Natural Histories And Biotic Associations


In oviparous species such as European earwig, Forficula auricularia, and ringlegged earwig, Euborellia annulipes, clutches of ovoid, creamy white eggs are laid in protected burrows; eggs can be up to 2 mm in length in larger species. Nymphs generally resemble adults but can be distiguished from them by lighter color, shorter antennae, a male-type 10-segmented abdomen (rather than the 8-segmented abdomen of the adult female), and typically female-type forceps. Sexes are not easily distinguished externally in nymphs.

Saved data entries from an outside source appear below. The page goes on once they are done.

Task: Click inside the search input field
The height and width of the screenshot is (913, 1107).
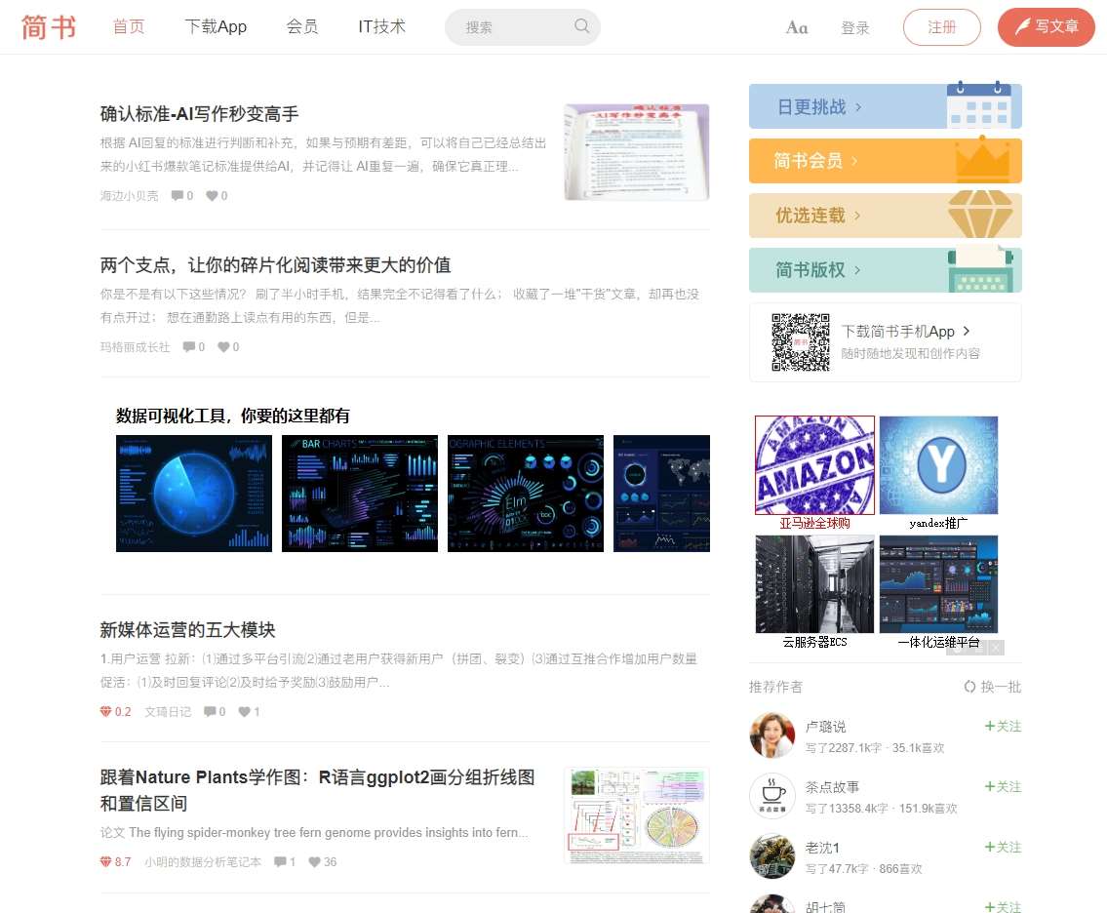Action: click(507, 26)
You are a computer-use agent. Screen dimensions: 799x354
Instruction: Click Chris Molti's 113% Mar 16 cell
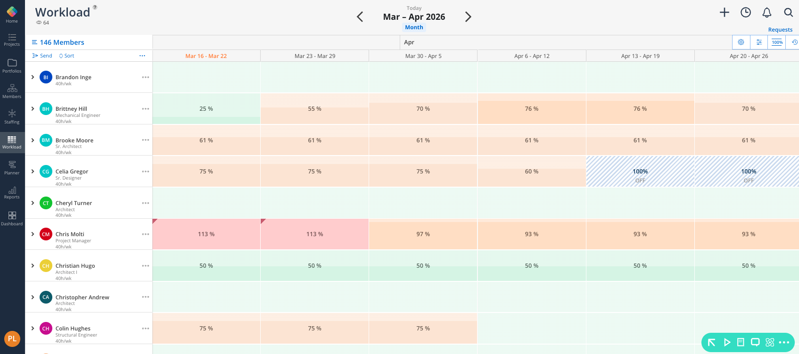206,234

Most earwigs are thigmotactic and nocturnal, inhabiting crevices of various types, bark, fallen logs, and debris. Cavernicolous (cave-dwelling) blind species have been reported in the Hawaiian islands and in South Africa. Food typically consists of a wide array of living and dead plant and animal matter. Some earwigs have scent glands opening onto the dorsal side of the third and fourth abdominal segments, and from these they can squirt a foul-smelling yellowish-brown fluid some 10 or so cm, presumably for protection.

Reproductive Strategies

Among the Forficulina, reproductive strategies range from oviparous iteroparity (many clutches, the likely ancestral condition) to semelparity (one clutch, a trait derived in colder climates). In contrast, the Hemimeridae are viviparous ectoparasites, residing in the fur of central African rats of the genera Cricetomys and Beamys and dining on the skin and body secretions of the host, while the viviparous Arixenina are ectoparasites of bats.

Natural Enemies

Some beetles, toads, snakes, birds, and bats have been reported as predators of earwigs. F. auricularia can be parasitized by gregarines (sporozoans, which may be harmless) in the gut, as well as nematodes, cestodes, mites, and tachinid flies (a potential biocontrol agent). A fungal parasite has also been associated with several earwig species.